## [CONSIGNES DE TRAVAIL]
Recopiez fidèlement, dans le texte à lire, le passage qui va de « Paris et sa » jusqu'à « lieux de travail. » inclus.

━━━ TEXTE À LIRE ━━━

Paris et sa vie trépidante de capitale, Paris ville lumière, Paris Paname… Tout cela, petit à petit, va prendre les jolies teintes sépia des cartes postales pour touristes en mal de couleur locale…
Paris, en effet, ne cesse d’être contaminé par cette gangrène kafkaïenne que constitue le remplacement quasi systématique des logements et locaux d’habitation par des sièges sociaux, des bureaux, et autres avaleurs de vie : dans l’indifférence générale, les lieux de vie deviennent lieux de travail.
Le Plan Local d'Urbanisme, adopté en juin 2006 par le Conseil de Paris, a clairement défini ses priorités quant à la gestion du foncier sur Paris : 50 % de bureaux, 30 % de logements. Résultat : on vide Paris de ses habitants les plus modestes, pour les remplacer par des bureaux destinés à des grandes entreprises. Non seulement c'est absurde en termes de déplacements, mais surtout il y a déjà beaucoup trop de bureaux à Paris par rapport à la demande !
Les immeubles de bureaux sont beaucoup plus faciles à gérer pour les propriétaires, bien plus faciles à revendre, et ils ne paient pas de taxe pour les immeubles inoccupés. Jeudi Noir dénonce cette absurdité.
Prenez le Boulevard Haussmann : belle avenue, en vérité, pleine de couleurs, d’affiches, grouillante à 9 heures, à midi et à 17 heures. Entre-temps, rien. Le soir, personne pour en peupler les solitudes, sinon les immenses panneaux annonçant qu’un grand groupe d’assurances a racheté un bel immeuble bourgeois, sept étages de pierres de taille, avec cariatides et balcons ouvragés, soit 4000 m2 de bureaux. Plus loin dans le boulevard, autre affiche, 2 500 autres m2 de bureaux : autres échafaudages, autres préfabriqués et… Tiens, le même groupe financier. Et là, à quelque distance, encore lui : Generali, multinationale d’assurance pesant 1 407 081 683 euros.

━━━ MATÉRIEL FOURNI ━━━

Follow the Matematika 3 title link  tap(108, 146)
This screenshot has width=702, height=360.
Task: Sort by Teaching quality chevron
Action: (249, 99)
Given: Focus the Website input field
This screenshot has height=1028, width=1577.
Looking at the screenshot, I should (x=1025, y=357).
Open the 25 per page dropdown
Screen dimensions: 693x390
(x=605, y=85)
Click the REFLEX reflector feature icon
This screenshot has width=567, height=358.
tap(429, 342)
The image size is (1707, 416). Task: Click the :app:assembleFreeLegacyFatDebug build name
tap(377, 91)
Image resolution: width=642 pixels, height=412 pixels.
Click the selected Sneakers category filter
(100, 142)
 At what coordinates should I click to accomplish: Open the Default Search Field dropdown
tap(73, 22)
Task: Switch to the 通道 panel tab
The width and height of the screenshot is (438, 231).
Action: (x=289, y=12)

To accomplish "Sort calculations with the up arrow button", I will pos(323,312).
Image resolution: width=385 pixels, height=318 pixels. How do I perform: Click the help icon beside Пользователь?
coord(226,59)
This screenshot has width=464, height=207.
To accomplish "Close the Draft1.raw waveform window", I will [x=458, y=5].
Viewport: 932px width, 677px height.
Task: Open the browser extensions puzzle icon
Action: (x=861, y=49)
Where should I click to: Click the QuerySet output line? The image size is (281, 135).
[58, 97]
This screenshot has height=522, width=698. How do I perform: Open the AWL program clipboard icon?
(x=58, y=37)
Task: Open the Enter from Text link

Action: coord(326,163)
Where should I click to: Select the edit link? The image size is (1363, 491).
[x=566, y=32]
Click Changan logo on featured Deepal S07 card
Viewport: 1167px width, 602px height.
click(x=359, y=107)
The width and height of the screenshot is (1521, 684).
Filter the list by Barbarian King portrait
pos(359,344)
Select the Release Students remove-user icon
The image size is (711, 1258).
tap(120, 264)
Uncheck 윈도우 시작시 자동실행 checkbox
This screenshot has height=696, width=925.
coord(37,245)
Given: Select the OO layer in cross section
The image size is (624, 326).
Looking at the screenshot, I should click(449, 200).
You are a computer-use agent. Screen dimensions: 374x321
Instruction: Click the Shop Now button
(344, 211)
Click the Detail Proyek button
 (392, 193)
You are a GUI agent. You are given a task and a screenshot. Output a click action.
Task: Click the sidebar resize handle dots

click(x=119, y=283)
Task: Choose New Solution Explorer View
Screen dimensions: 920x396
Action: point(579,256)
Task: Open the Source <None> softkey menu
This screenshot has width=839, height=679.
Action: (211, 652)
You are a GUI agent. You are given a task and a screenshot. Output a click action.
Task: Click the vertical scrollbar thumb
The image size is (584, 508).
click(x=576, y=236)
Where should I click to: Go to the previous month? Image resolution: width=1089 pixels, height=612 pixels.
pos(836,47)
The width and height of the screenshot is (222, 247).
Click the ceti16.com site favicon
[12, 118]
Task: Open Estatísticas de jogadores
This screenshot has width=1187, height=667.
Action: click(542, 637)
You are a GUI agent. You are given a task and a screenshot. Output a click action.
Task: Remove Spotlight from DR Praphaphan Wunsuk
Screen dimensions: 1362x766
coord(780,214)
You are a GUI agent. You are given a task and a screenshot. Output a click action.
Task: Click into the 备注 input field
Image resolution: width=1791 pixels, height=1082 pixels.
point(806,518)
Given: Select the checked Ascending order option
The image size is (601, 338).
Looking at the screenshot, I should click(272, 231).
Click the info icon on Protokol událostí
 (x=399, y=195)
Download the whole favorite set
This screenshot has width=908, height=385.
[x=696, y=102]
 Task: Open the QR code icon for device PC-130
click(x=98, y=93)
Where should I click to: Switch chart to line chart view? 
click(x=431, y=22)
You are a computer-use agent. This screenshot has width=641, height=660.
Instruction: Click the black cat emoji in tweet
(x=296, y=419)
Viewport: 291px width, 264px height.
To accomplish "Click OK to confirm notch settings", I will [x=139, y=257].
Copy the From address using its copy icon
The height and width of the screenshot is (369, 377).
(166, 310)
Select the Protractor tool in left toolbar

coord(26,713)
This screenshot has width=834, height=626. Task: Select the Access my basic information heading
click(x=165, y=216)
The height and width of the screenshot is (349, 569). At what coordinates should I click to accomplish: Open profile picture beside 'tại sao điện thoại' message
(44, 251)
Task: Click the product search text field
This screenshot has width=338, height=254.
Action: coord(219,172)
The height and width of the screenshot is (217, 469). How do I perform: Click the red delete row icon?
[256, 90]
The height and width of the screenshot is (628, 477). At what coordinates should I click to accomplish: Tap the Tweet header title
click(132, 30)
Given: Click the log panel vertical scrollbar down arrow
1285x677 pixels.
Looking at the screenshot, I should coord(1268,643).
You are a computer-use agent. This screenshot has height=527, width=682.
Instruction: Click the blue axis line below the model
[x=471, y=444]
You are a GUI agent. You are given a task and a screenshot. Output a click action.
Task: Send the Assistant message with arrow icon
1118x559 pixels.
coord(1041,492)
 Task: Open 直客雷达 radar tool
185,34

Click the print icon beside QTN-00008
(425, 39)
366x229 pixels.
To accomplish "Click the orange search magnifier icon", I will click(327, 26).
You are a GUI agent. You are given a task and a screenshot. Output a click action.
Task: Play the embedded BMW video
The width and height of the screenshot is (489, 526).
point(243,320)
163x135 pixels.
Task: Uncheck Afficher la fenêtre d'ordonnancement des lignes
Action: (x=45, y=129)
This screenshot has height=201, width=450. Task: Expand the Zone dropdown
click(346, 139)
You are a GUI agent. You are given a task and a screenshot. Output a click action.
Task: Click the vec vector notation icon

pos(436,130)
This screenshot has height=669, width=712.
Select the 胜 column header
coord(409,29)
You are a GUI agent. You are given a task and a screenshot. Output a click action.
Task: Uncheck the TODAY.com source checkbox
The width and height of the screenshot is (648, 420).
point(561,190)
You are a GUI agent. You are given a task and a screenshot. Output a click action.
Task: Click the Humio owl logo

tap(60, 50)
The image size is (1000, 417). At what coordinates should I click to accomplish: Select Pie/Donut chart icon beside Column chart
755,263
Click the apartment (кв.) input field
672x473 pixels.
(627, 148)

━━━

## [CORRIGÉ DE L'EXERCICE]
Paris et sa vie trépidante de capitale, Paris ville lumière, Paris Paname… Tout cela, petit à petit, va prendre les jolies teintes sépia des cartes postales pour touristes en mal de couleur locale…
Paris, en effet, ne cesse d’être contaminé par cette gangrène kafkaïenne que constitue le remplacement quasi systématique des logements et locaux d’habitation par des sièges sociaux, des bureaux, et autres avaleurs de vie : dans l’indifférence générale, les lieux de vie deviennent lieux de travail.